Does everyone know the story of The Nutcracker? I sure thought I did, especially after the annual Christmas ballet performance by Ballet Mississippi that I looked forward to each year as a child, sitting up straight in my starched pink dress, craning my neck to see my friend and classmate dancing the role of Clara. I thought I did. In fact, I’d internalized it so far that I had utterly forgotten to tell my children the story yet, or maybe I thought they just weren’t ready.
At 4, Widget is ready. A big box of books arrived today with a nice note from the publisher and we eagerly tore it open, because who doesn’t love a big box of books? I thought The Nutcracker would be one of the last ones picked, but this beautiful book was the first, the friendly illustrations beckoning to my children, and, after a quick reconnaissance through the house to collect ALL the available pillows, we sat down to read.

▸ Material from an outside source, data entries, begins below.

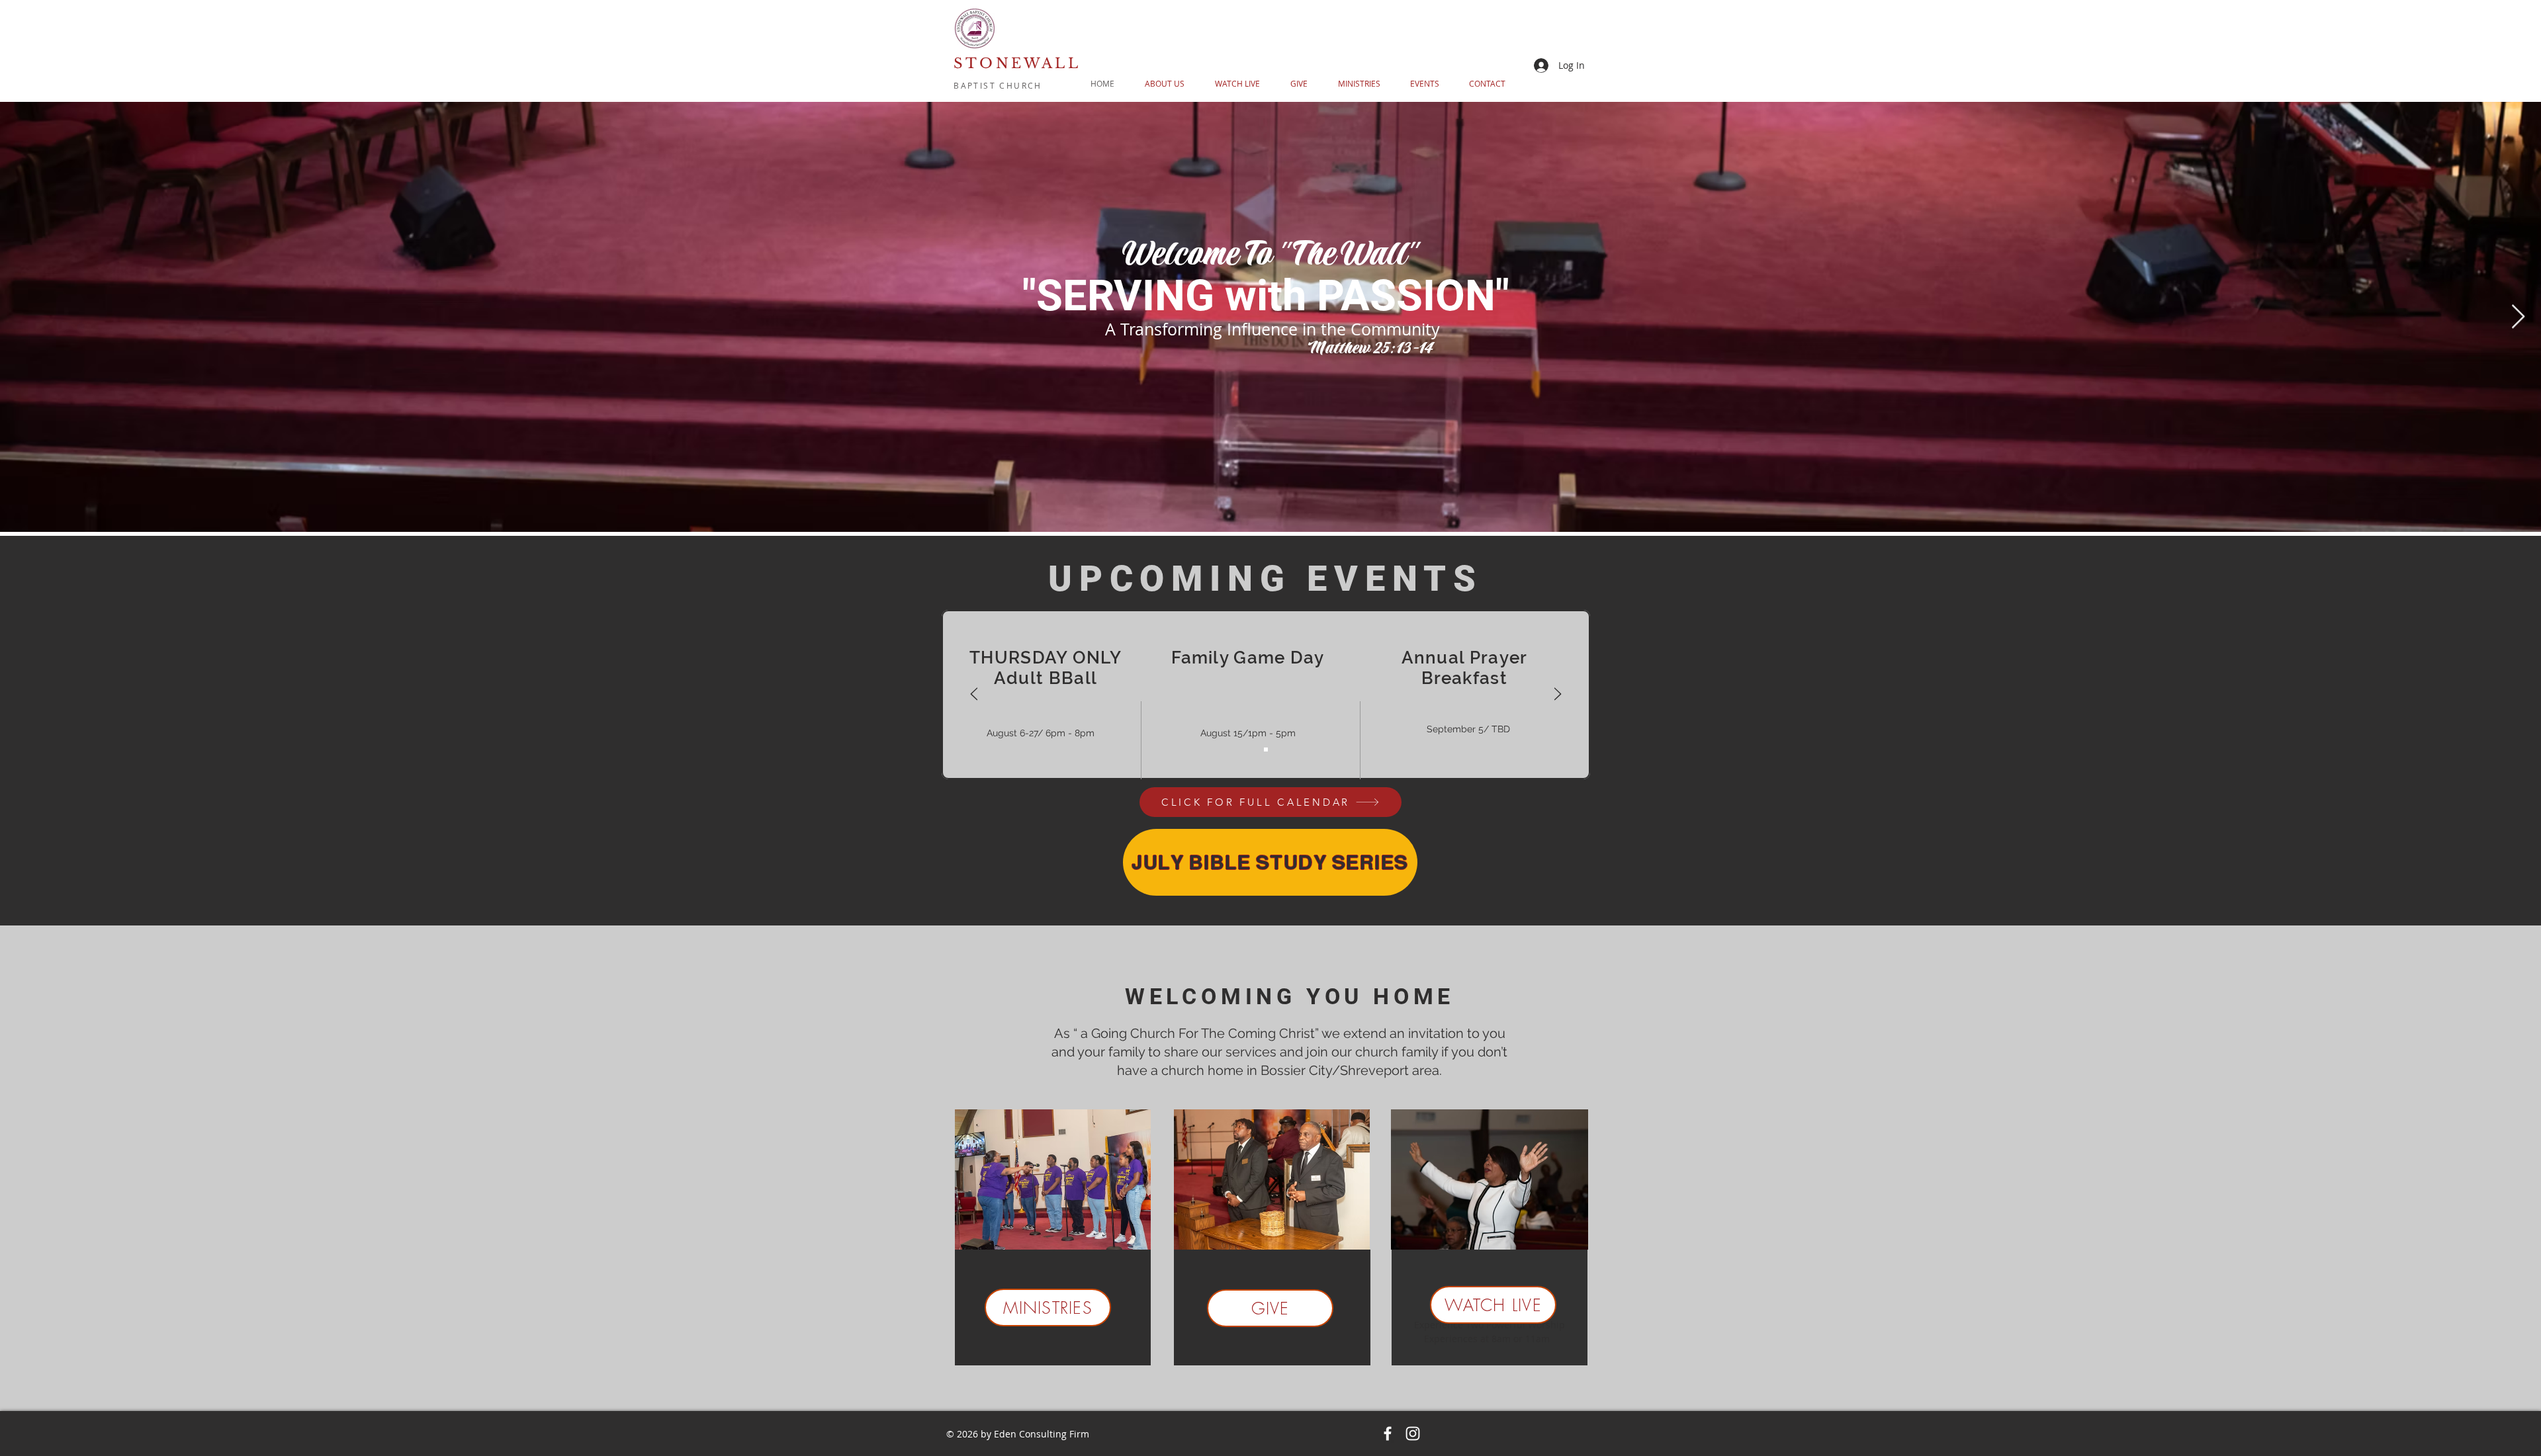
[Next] (1558, 695)
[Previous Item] (22, 317)
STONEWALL (1017, 63)
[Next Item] (2518, 317)
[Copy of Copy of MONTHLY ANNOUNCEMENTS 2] (1266, 749)
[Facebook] (1387, 1433)
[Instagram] (1413, 1433)
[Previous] (974, 695)
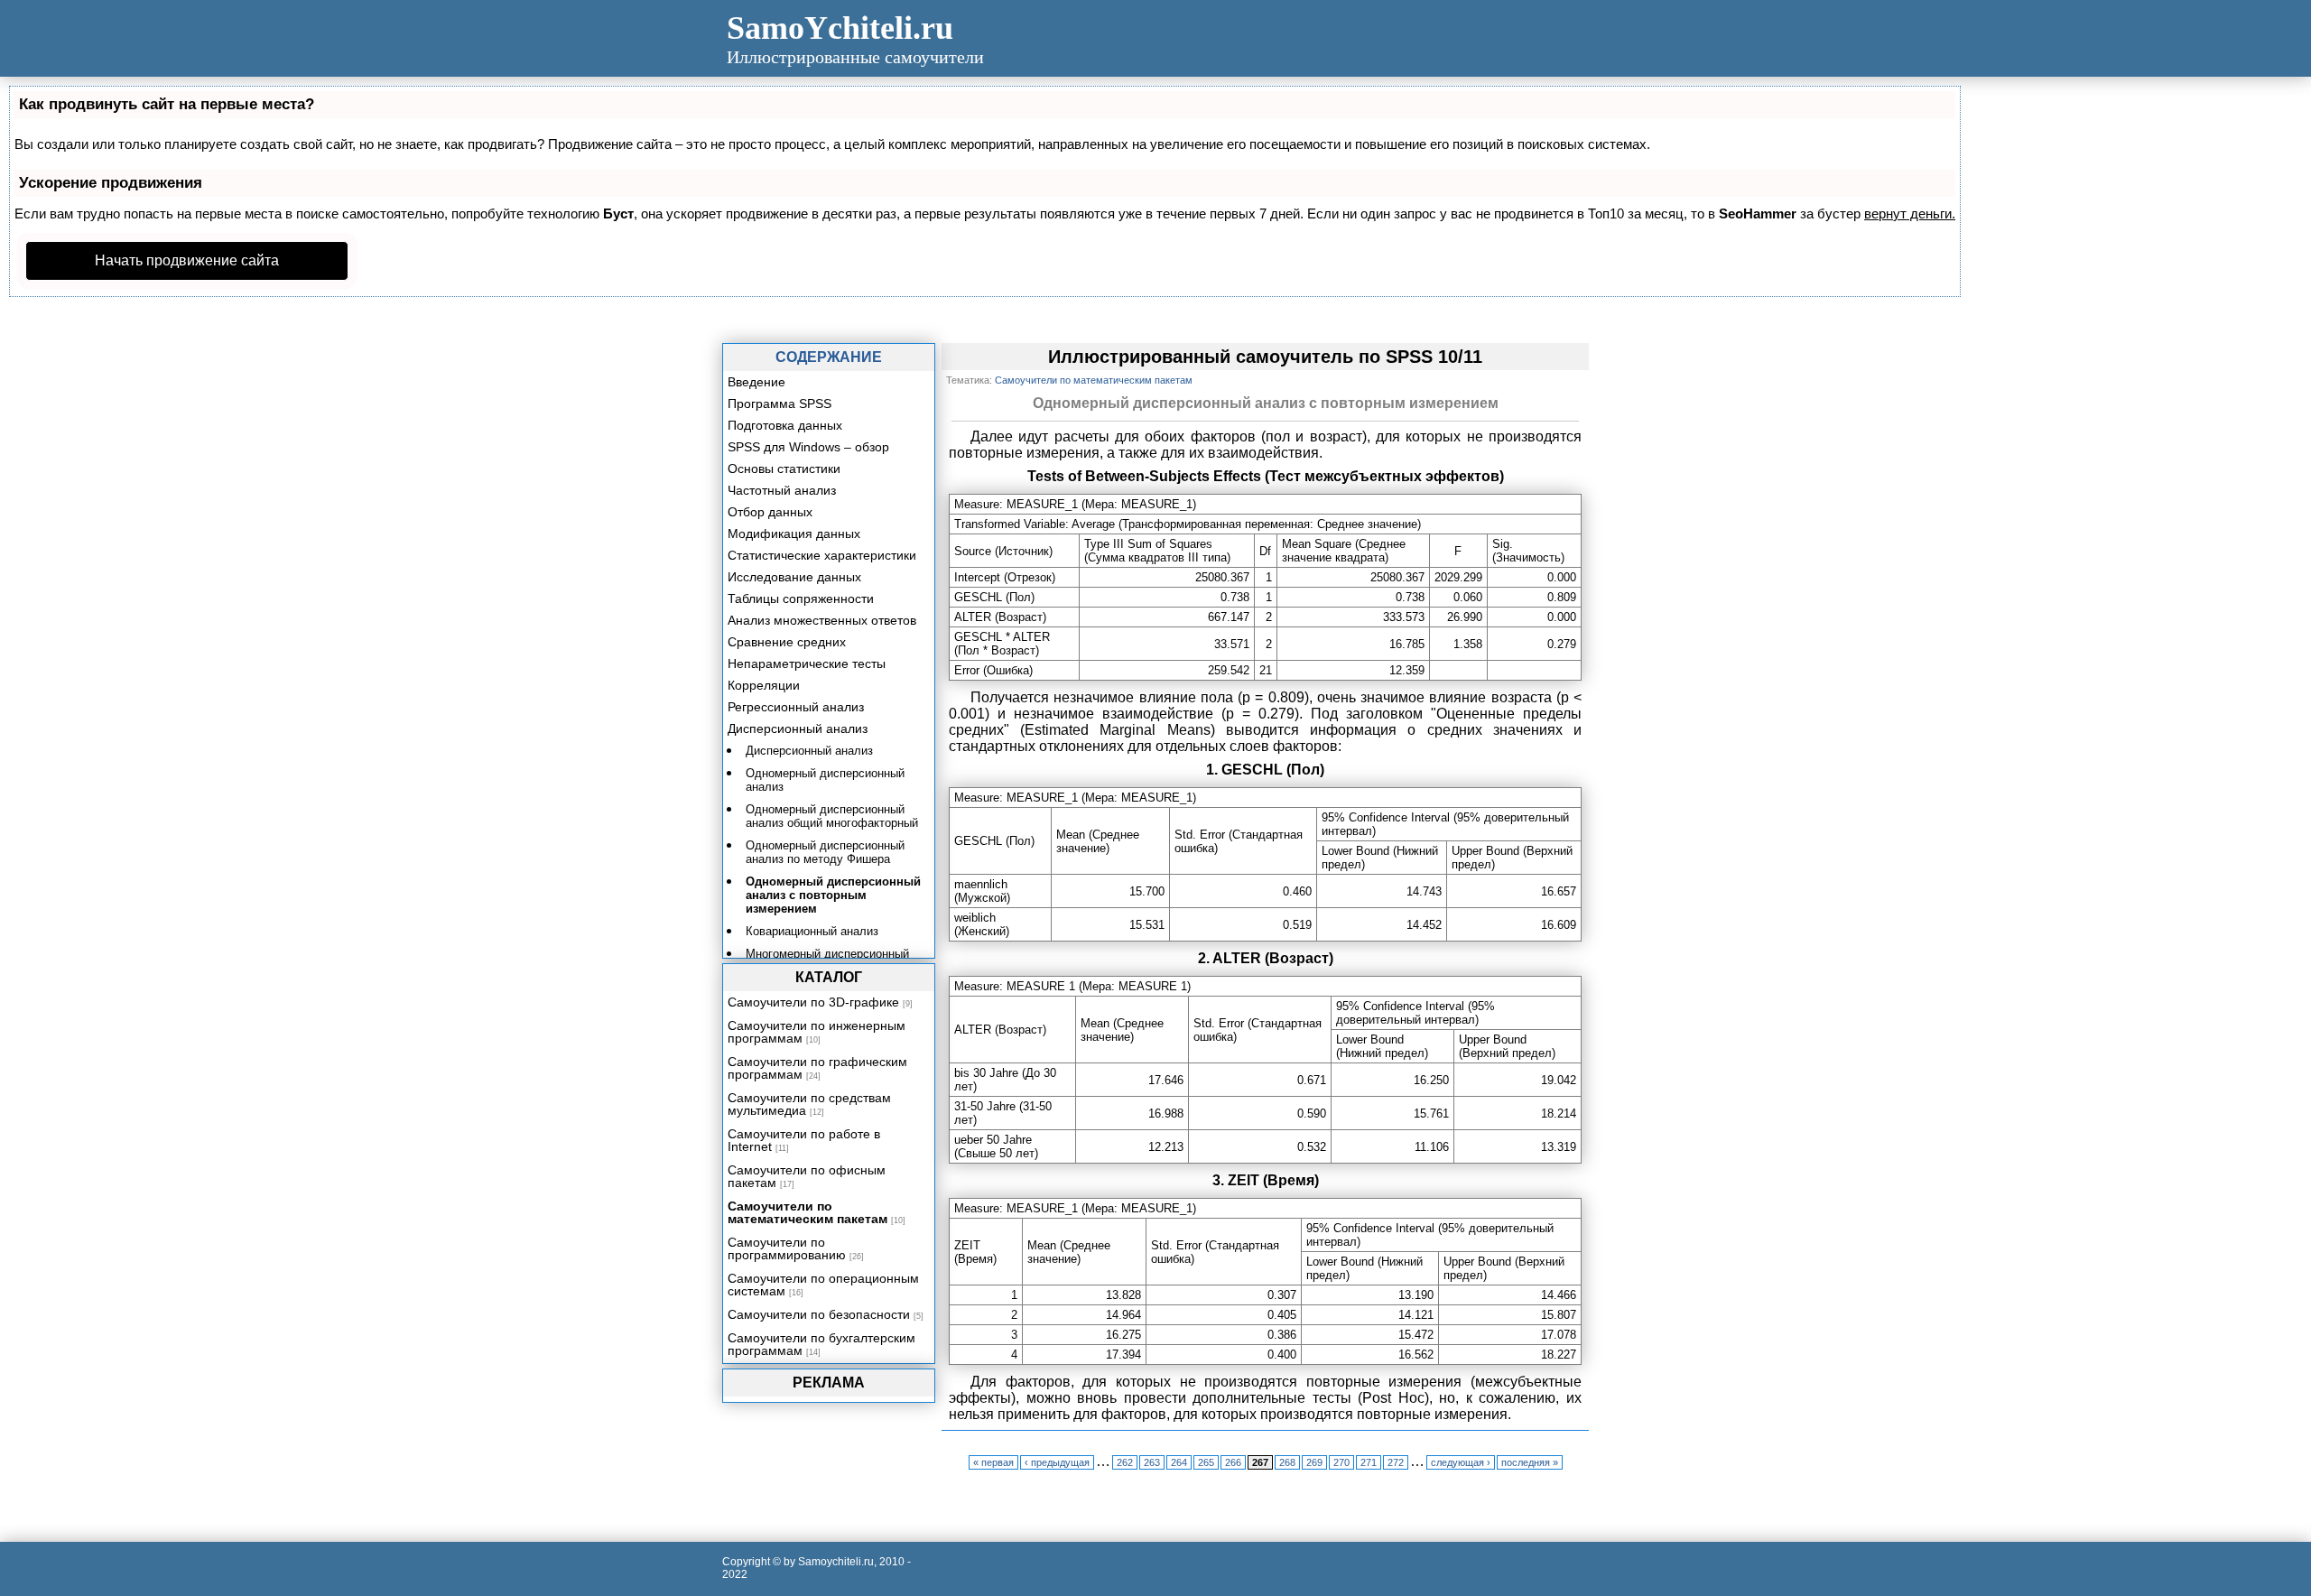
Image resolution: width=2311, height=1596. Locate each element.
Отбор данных (770, 512)
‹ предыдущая (1057, 1462)
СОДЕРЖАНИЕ (828, 357)
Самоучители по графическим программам (817, 1067)
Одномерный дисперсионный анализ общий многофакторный (832, 816)
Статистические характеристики (822, 555)
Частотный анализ (782, 490)
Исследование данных (794, 577)
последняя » (1529, 1462)
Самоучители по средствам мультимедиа (809, 1104)
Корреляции (764, 685)
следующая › (1460, 1462)
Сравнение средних (787, 642)
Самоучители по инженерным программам (816, 1031)
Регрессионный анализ (796, 707)
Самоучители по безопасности (819, 1314)
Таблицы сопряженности (801, 598)
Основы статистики (784, 468)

We read the story, Drosselmeier, Clara, Mama, Papa, and careless Fritz, all the way through. And then we read the story of the Nutcracker, and marveled at the ending that tied it all together. The illustrations were gorgeous, rich, and welcoming, and my 4 year old cuddled in my lap, spellbound, until we had read the very last page.
It left us wanting for more, and waiting for the magic of Christmas. And that is more than I expected from a simple retelling of an age-old story. Nicely done.
The Nutcracker, retold by John Cech, and illustrated by Eric Puybaret, was sent to me this week by Sterling Books.